Researchers at QIMR and UQ’s Australian Institute for Bioengineering and Nanotechnology (AIBN) are a step closer to understanding and combating the degenerative brain disease ataxia-telangiectasia.

As part of a collaborative project, Associate Professor Ernst Wolvetang’s AIBN research group has reprogrammed, for the first time, skin cells from people with the disease so they can study the effectiveness of potential treatments.

The collaborators are from the Queensland Institute of Medical Research (QIMR) and The University of Queensland’s Centre for Clinical Research (UQCCR) led by QIMR’s Professor Martin Lavin.

The reprogramming involves taking skin cells, generating pluripotent stem cells and turning them into brain cells for study in the lab.

People with ataxia-telangiectasia develop cancer and brain degeneration because a gene that recognises and repairs DNA damage is defective.

Associate Professor Wolvetang said the ability to reprogram skin cells from children with ataxia-telangiectasia provided a renewable resource to study the neurodegeneration and find medicines to combat it.

“The next step is to correct the genetic mutations in the induced pluripotent stem cells from these patients and then turn these corrected stem cells into brain and blood cells and demonstrate these can replace the defective cells that cause the problems in this disease,” Associate Professor Wolvetang said.

“Delivery of such corrected cells, which is still some years away, or novel drugs discovered using the cells generated in this study may help in treating this disease.”

The researchers could start screening medicines in one to two years, but testing in animals would have to be completed before they could be used in humans.

Professor Lavin said the research had benefited from combining his QIMR and UQCCR research group’s expertise with that of Associate Professor Wolvetang’s AIBN group.

“Joint PhD student Sam Nayler, the support of the patient advocate group BrAshAT, the National Health and Medical Research Council (NHMRC) and a private donor have been instrumental in the success of the project,” Professor Lavin said.
ataxia-telangiectasia is a rare, inherited disease causing severe disability, including difficulty with movement and coordination, a weakened immune system, a predisposition to infection and increasing the risk of cancer.
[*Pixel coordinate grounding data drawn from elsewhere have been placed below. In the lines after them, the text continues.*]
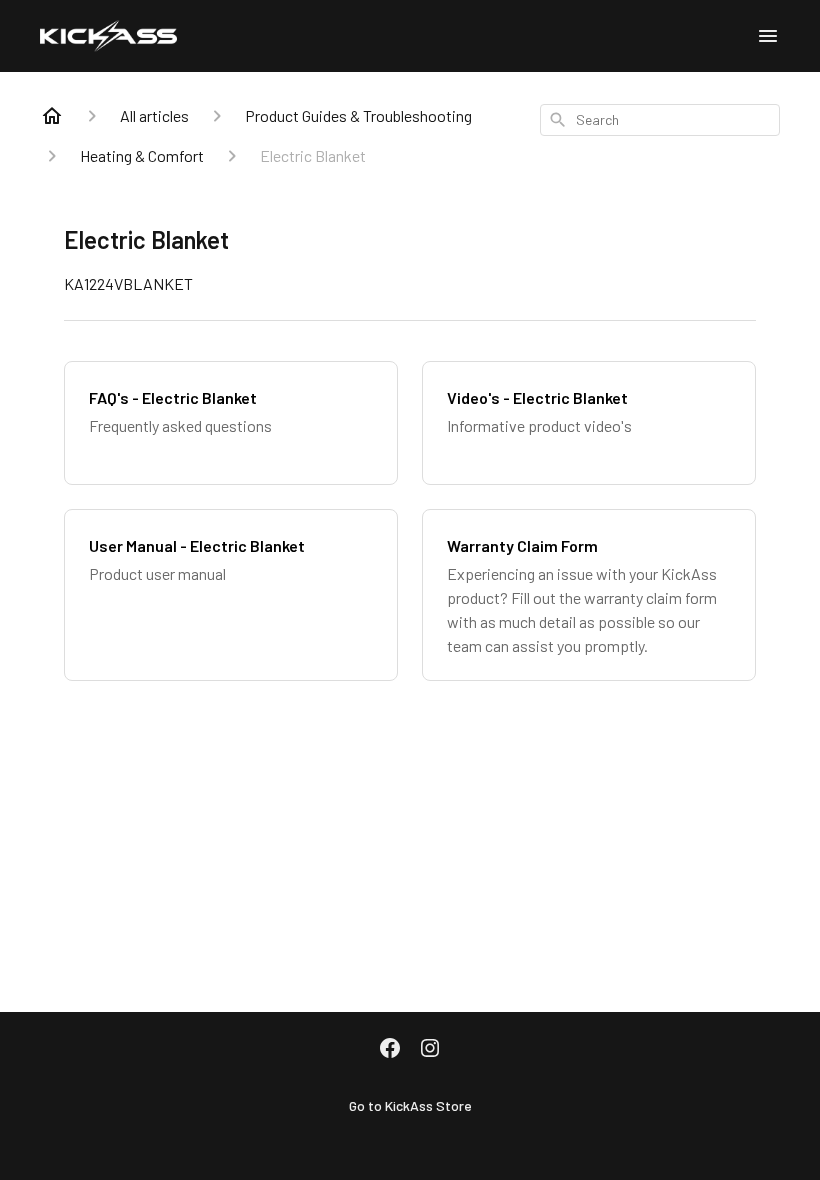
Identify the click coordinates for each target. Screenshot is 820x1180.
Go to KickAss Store (410, 1105)
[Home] (52, 116)
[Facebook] (390, 1050)
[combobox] (660, 120)
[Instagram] (430, 1050)
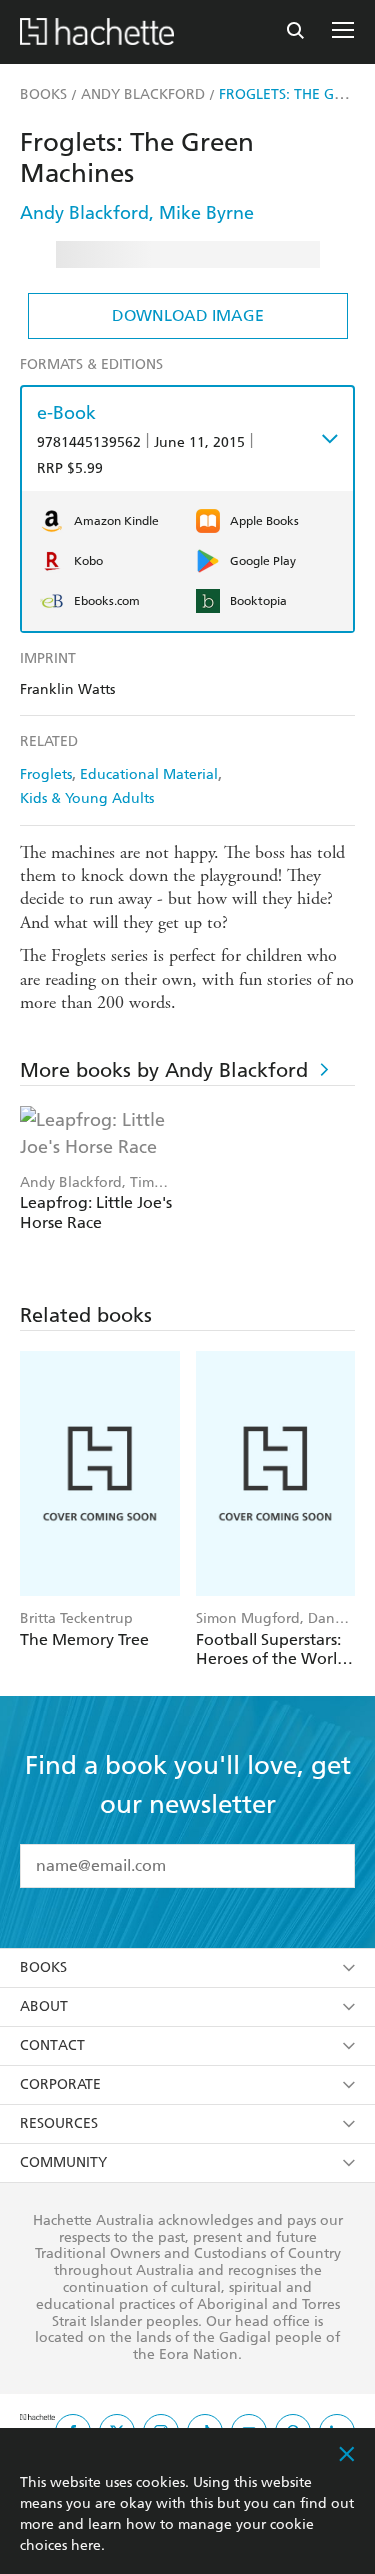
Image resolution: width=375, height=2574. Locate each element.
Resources (59, 2123)
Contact (52, 2045)
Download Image (188, 315)
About (44, 2006)
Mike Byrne (206, 212)
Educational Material (149, 774)
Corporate (60, 2084)
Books (43, 1967)
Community (63, 2162)
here (86, 2545)
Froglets (46, 774)
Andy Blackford (84, 212)
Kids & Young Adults (87, 798)
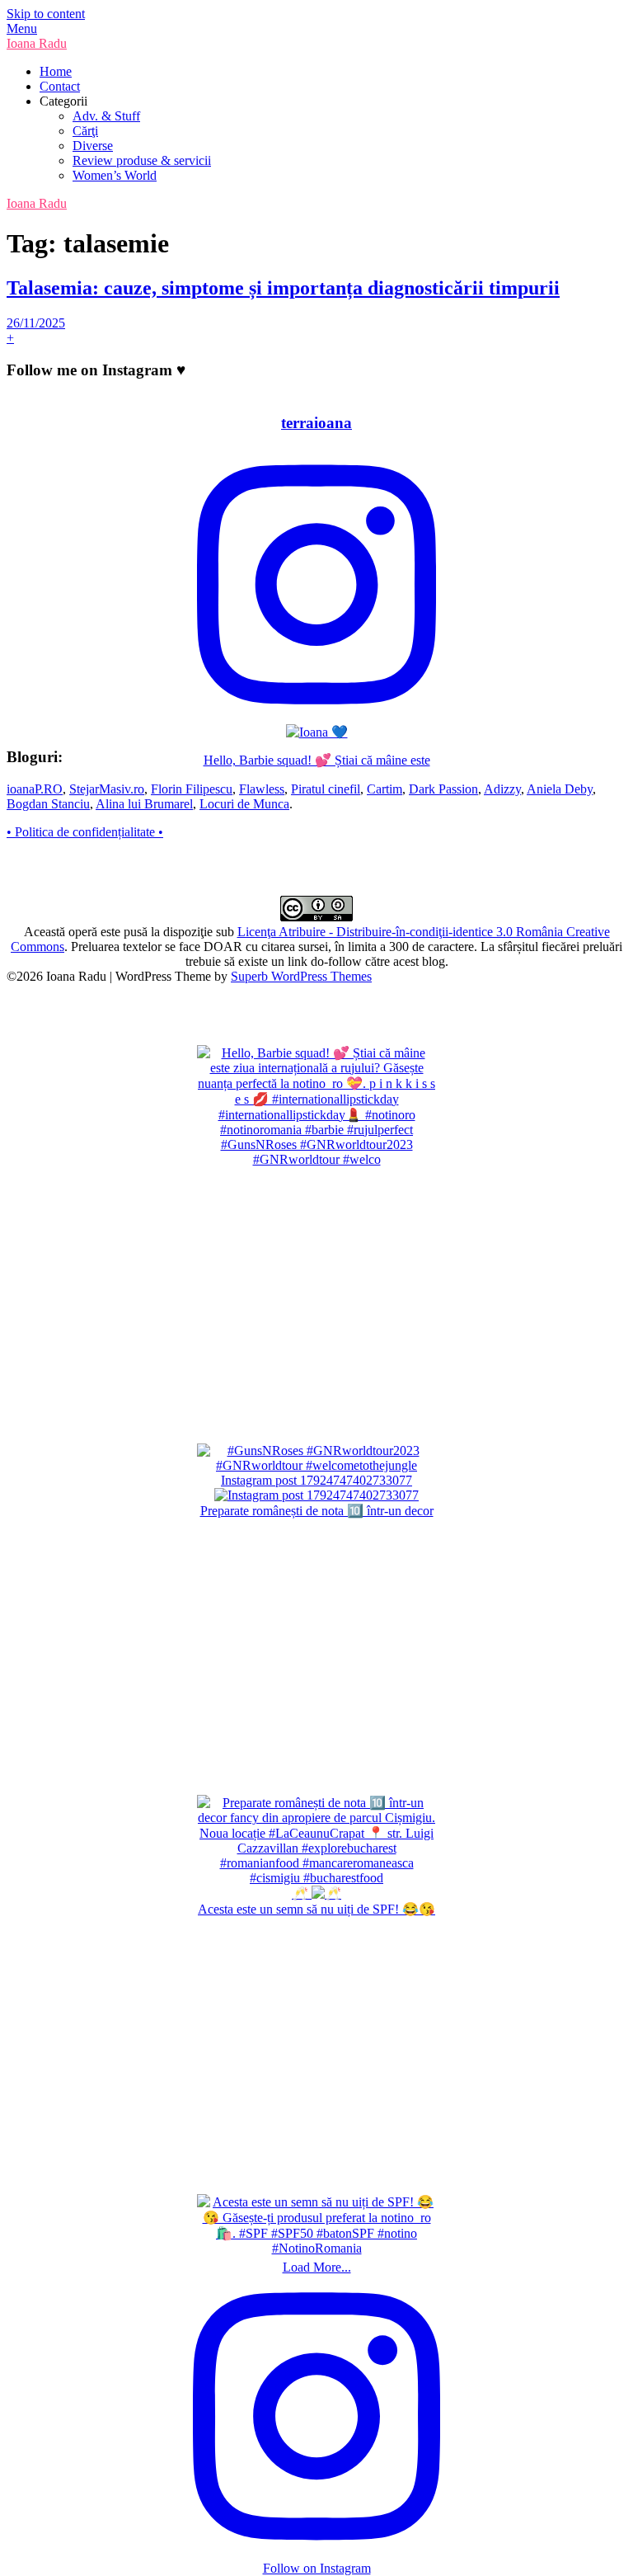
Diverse (93, 146)
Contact (60, 86)
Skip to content (46, 14)
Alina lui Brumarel (144, 804)
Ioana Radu (37, 43)
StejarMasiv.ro (106, 789)
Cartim (384, 789)
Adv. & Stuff (106, 116)
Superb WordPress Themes (301, 976)
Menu (22, 28)
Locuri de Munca (244, 804)
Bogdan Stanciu (48, 804)
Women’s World (115, 175)
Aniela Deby (560, 789)
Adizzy (502, 789)
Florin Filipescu (191, 789)
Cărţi (85, 131)
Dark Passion (443, 789)
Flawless (261, 789)
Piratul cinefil (325, 789)
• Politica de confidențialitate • (85, 832)
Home (56, 71)
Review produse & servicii (142, 160)
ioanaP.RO (35, 789)
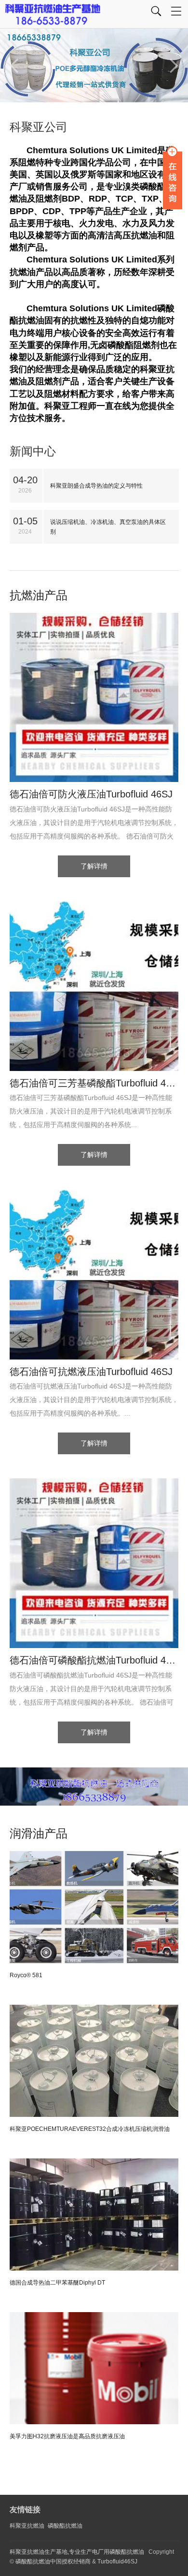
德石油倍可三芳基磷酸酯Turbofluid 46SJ (94, 1083)
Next (173, 65)
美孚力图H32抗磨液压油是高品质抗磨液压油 (67, 2436)
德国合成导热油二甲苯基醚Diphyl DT (57, 2282)
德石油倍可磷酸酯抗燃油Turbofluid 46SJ (94, 1660)
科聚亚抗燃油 (27, 2525)
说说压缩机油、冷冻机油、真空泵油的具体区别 (108, 527)
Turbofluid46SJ (117, 2561)
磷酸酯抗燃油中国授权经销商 (53, 2561)
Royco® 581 (26, 1975)
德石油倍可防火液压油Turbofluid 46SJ (91, 794)
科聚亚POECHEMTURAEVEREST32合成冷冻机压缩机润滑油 (90, 2129)
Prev (14, 65)
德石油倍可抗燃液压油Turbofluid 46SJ (91, 1372)
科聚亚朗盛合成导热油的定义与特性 (96, 485)
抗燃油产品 (38, 595)
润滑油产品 (38, 1833)
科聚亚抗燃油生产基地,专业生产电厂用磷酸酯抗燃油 (77, 2551)
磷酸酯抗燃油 (65, 2525)
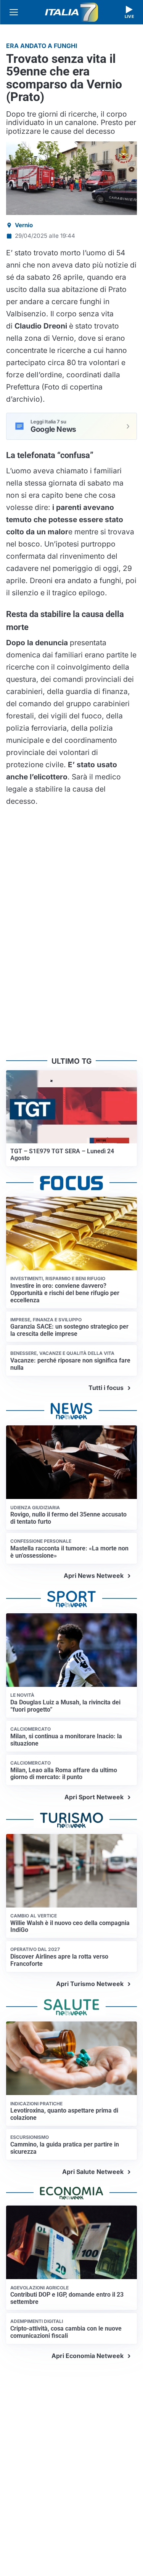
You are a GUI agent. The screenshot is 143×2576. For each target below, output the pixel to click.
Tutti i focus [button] (106, 1387)
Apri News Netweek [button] (94, 1575)
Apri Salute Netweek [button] (93, 2171)
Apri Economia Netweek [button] (87, 2356)
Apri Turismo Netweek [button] (90, 1984)
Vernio (24, 225)
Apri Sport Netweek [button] (94, 1797)
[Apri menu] (14, 12)
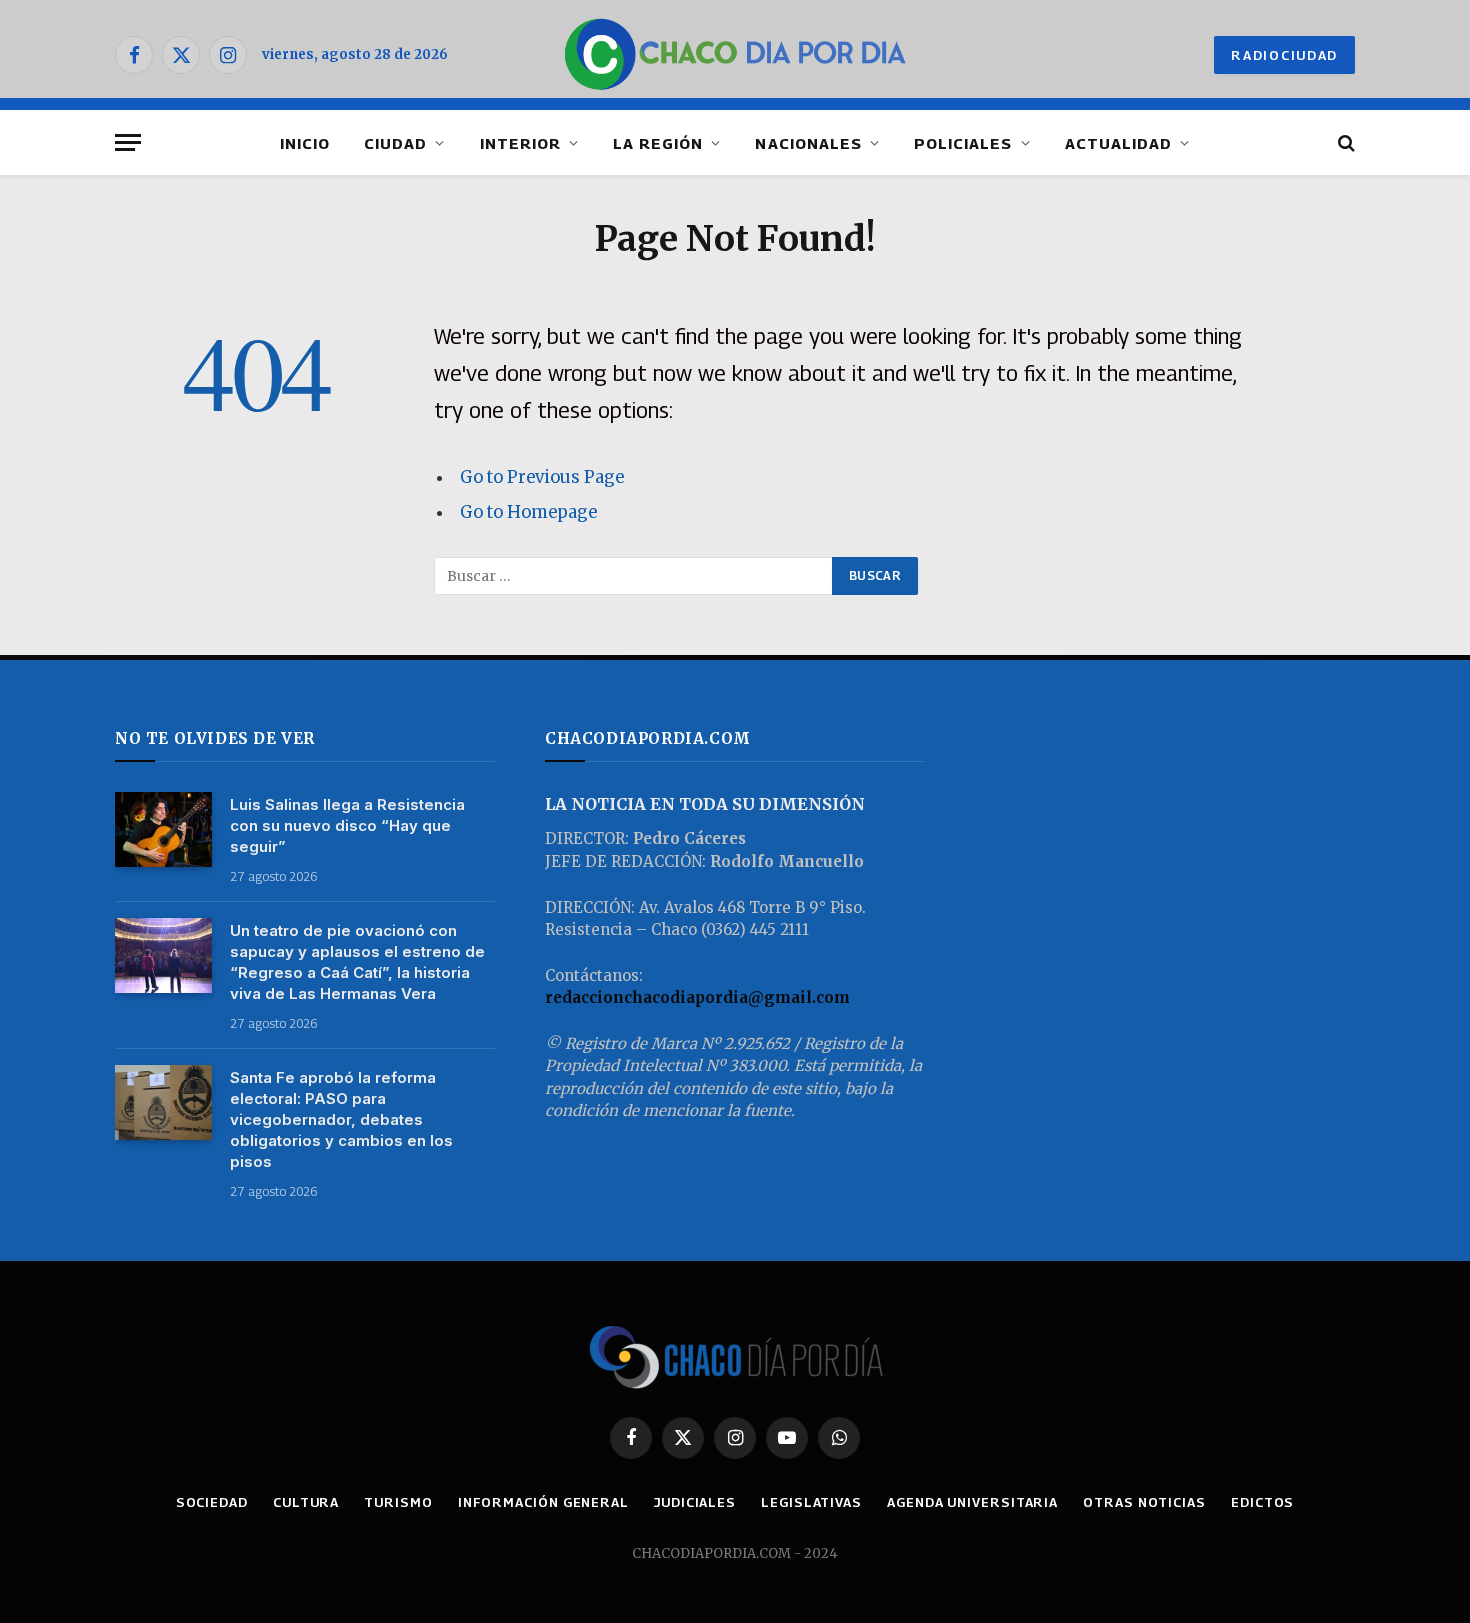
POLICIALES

It affects between one in 100,000 and one in 300,000 people.

Patients are frequently in a wheelchair by their early teens and it is generally fatal by the time they reach their twenties.

“I have met patients and their families,” Associate Professor Wolvetang said.

“Witnessing the determination of the children to live life to the full and the heartache borne by their parents, it is self-evident that every effort must be expended to treat these rare diseases.”

The establishment of an ataxia-telangiectasia clinic by Dr Kate Sinclair and colleagues at the Royal Children’s Hospital and UQCCR has been a great benefit to patient management and for the conduct of these studies.